Entscheidungsstichwort (Thema)

kein Erstattungsanspruch des Grundsicherungsträger nach SGB 2 als nachrangig verpflichteter Leistungsträger. Bank als Inhaber von Insolvenzgeldansprüchen nach Vorfinanzierung von Arbeitsentgelt gegen Abtretung

 

Leitsatz (amtlich)

Wird der vorfinanzierenden Bank Insolvenzgeld für an sie abgetretenes Arbeitsentgelt gewährt, kann kein Erstattungsanspruch der SGB 2 - Leistungsträger wegen der Zahlung von Arbeitslosengeld II an die abtretenden Arbeitnehmer bestehen.

 

Tenor

1. Die Beklagte wird unter Abänderung des Bescheides vom 02.03.2011 in der Gestalt des Widerspruchsbescheides vom 23.05.2011 verurteilt, der Klägerin weitere 1.383,54 Euro Insolvenzgeld zu gewähren.

2. Die Beklagte trägt die Kosten des Verfahrens.

3. Der Streitwert wird auf 1.383,54 Euro festgesetzt.

 

Tatbestand

Die Beteiligten streiten um die Höhe des der Klägerin aus abgetretenem Recht zustehenden Insolvenzgeldes nach dem Dritten Buch Sozialgesetzbuch (SGB III).

Die Arbeitnehmerinnen C. F., S. B. und M. E. waren im Jahr 2010 bei der Fa. R. S. GmbH (im Folgenden: Schuldnerin) beschäftigt. Da ihr Arbeitseinkommen nicht zur Deckung ihres Lebensunterhalts ausreichte, bezogen sie zugleich von den beiden Beigeladenen ergänzend Arbeitslosengeld II nach dem Zweiten Buch Sozialgesetzbuch (SGB II). Über das Vermögen der Schuldnerin wurde mit Beschluss des Amtsgerichts Charlottenburg vom 03.09.2010 die vorläufige Insolvenzverwaltung angeordnet (Az. 36r IN 3958/10). Der vorläufige Insolvenzverwalter beantragte kurz danach namens der klagenden Bank bei der Beklagten die Zustimmung zur Vorfinanzierung des Arbeitsentgeltes für die 96 Mitarbeiter der Schuldnerin gem. § 188 Abs. 4 SGB III a. F., um die Fortführung des Geschäftbetriebs zu ermöglichen. Die Beklagte erteilte diese Zustimmung für die Monate August bis Oktober 2010. Die klagende Bank und die Schuldnerin, vertreten durch den Insolvenzverwalter, schlossen einen Vertrag über den Ankauf und die Abtretung von Ansprüchen auf Arbeitsentgelt für die Zeit 01.08.2010-30.10.2010. Die betroffenen Arbeitnehmer stimmten diesem Vertrag durch gesonderte Formularerklärungen für die einzelnen Monate zu. Als Gegenleistung für die Abtretung ihrer Lohnansprüche erhielten die Arbeitnehmer dank der Vorfinanzierung der Klägerin laufende Zahlungen in Höhe ihrer monatlichen Nettoentgelte.
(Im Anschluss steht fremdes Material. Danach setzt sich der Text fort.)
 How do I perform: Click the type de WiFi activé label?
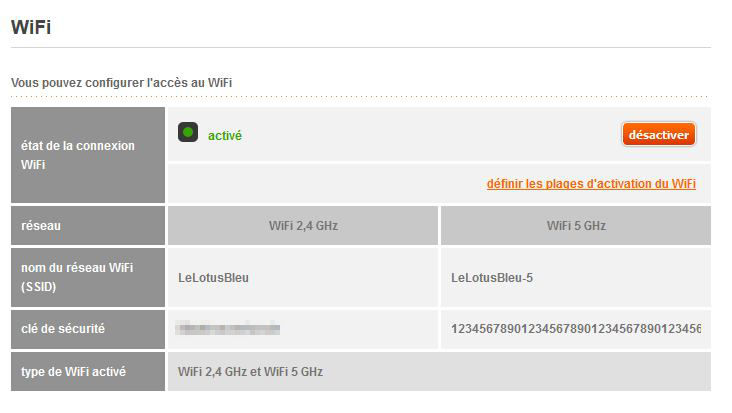73,371
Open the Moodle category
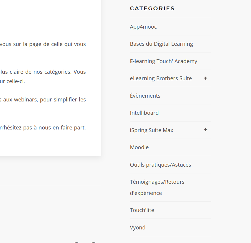The image size is (251, 243). [x=139, y=147]
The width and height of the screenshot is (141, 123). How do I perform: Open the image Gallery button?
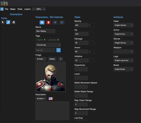point(52,59)
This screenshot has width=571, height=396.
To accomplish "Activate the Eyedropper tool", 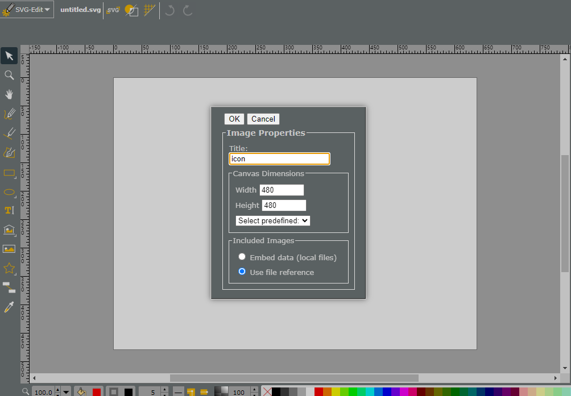I will 9,307.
Am 01.11.2010 wurde über das Vermögen der Schuldnerin das Insolvenzverfahren eröffnet. Die Klägerin beantragte im November 2010 die Gewährung von Insolvenzgeld an Dritte in Höhe von 213.991,88 Euro. Mit Bescheid vom 02.03.2011 setzte die Beklagte den Anspruch auf 212.608,34 Euro fest. Der geltend gemachte Anspruch könne nur in dieser Höhe berücksichtigt werden, weil die o. g. Arbeitnehmerinnen im maßgeblichen Insolvenzgeldzeitraum Arbeitslosengeld II in Höhe von 1.383,54 Euro erhalten hätten. Der Antrag habe daher um diesen Betrag gekürzt werden müssen.

Den gegen den Bescheid einlegten Widerspruch vom 25.03.2011 wies die Beklagte mit Widerspruchsbescheid vom 23.05.2011 als unbegründet zurück. Zur Begründung führte sie an:

Bei der Auszahlung des Insolvenzgeldes seien die Erstattungsansprüche der Beigeladenen für die Arbeitnehmerinnen gem. § 104 Zehntes Buch Sozialgesetzbuch (SGB X) zu berücksichtigen. Die Beigeladenen hätten ihre Erstattungsansprüche in Kenntnis darüber angemeldet, dass die Arbeitnehmer Anspruch auf Insolvenzgeld für nicht gezahltes Arbeitsentgelt hätten. Aus diesem Grunde bestehe ihrerseits keine Veranlassung, die Rechtmäßigkeit der Erstattungsansprüche der Beigeladenen anzuzweifeln. Die Arbeitnehmer hätten es offensichtlich versäumt, die Klägerin über die bei den Beigeladenen beantragten Leistungen zu informieren.

Die Klägerin hat am 21.06.2011 Klage beim Sozialgericht Berlin erhoben und verfolgt ihr Begehren weiter. Sie trägt zur Klagebegründung im Wesentlichen vor:

Ihr stehe Insolvenzgeld in Höhe von weiteren 1.383,54 Euro zu. Erstattungsansprüche der Beigeladenen bestünden nicht, da die von den Beigeladenen gezahlten Aufstockungsbeiträge lediglich das Arbeitsentgelt ergänzten und somit weder gegenüber den Arbeitnehmern noch ihr gegenüber in Abzug zu bringen seien. Das Insolvenzgeld könne nicht um die Aufstockungsbeiträge vermindert werden, da andernfalls die Aufstockung zur Deckung des Lebensunterhalts wegfallen würde. Die gegenteilige Auffassung der Beklagten sei im Hinblick auf den Zweck des Anspruchs auf ergänzende Hilfe widersinnig.

Die Klägerin beantragt,

die Beklagte unter Abänderung des Bescheides vom 02.03.2011 in der Gestalt des Widerspruchsbescheides vom 23.05.2011 zu verurteilen, ihr weitere 1.383,54 Euro Insolvenzgeld zu gewähren.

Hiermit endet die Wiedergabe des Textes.